▶ EXERCISE MATERIAL

=== Begin Enclosure ===

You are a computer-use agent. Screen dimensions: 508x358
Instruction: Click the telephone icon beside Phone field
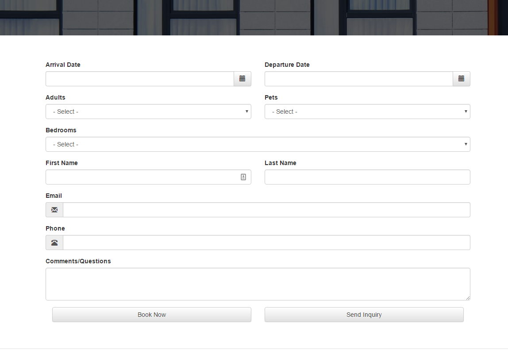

=== End Enclosure ===
=== Begin Enclosure ===

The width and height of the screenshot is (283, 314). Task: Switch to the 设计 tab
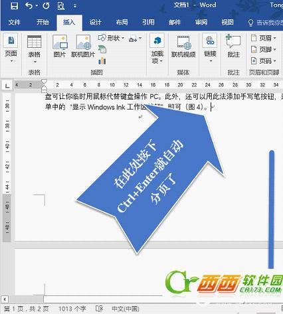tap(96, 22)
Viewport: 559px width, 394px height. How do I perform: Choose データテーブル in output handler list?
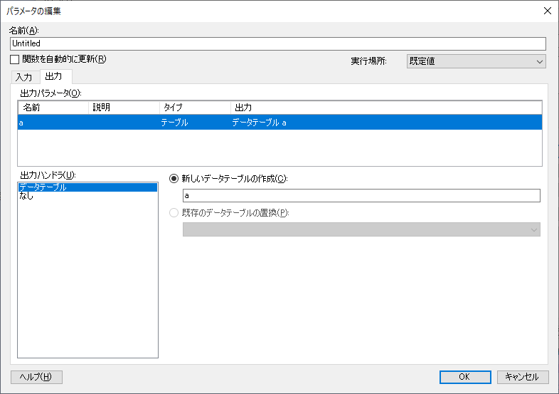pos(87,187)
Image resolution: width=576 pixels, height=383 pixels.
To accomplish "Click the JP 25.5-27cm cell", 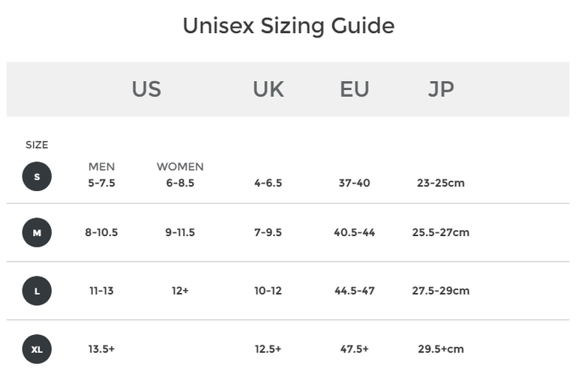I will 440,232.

=== End Enclosure ===
=== Begin Enclosure ===

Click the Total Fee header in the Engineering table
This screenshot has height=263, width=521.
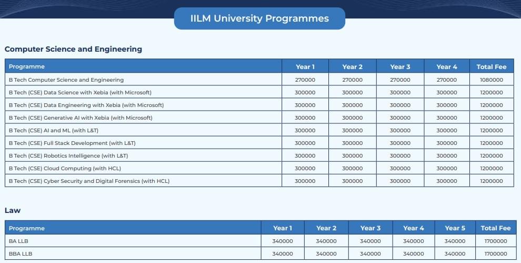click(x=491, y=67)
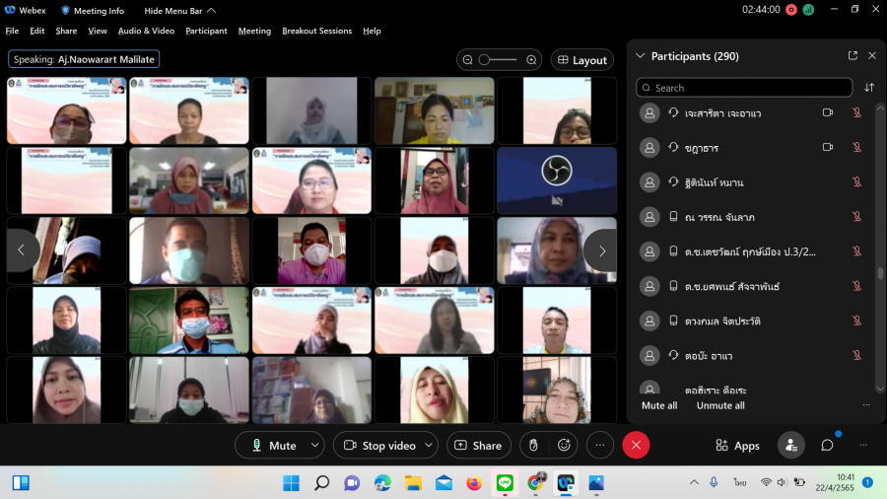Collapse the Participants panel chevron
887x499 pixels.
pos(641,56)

=== End Enclosure ===

▶ YOUR OBJECTIVE
In the listing above, find the line containing "You are a computer-use" and the line containing "Instruction: Click the", then repeat those two lines and everything between them exactly.

▶ ANSWER AREA
You are a computer-use agent. Screen dimensions: 508x358
Instruction: Click the telephone icon beside Phone field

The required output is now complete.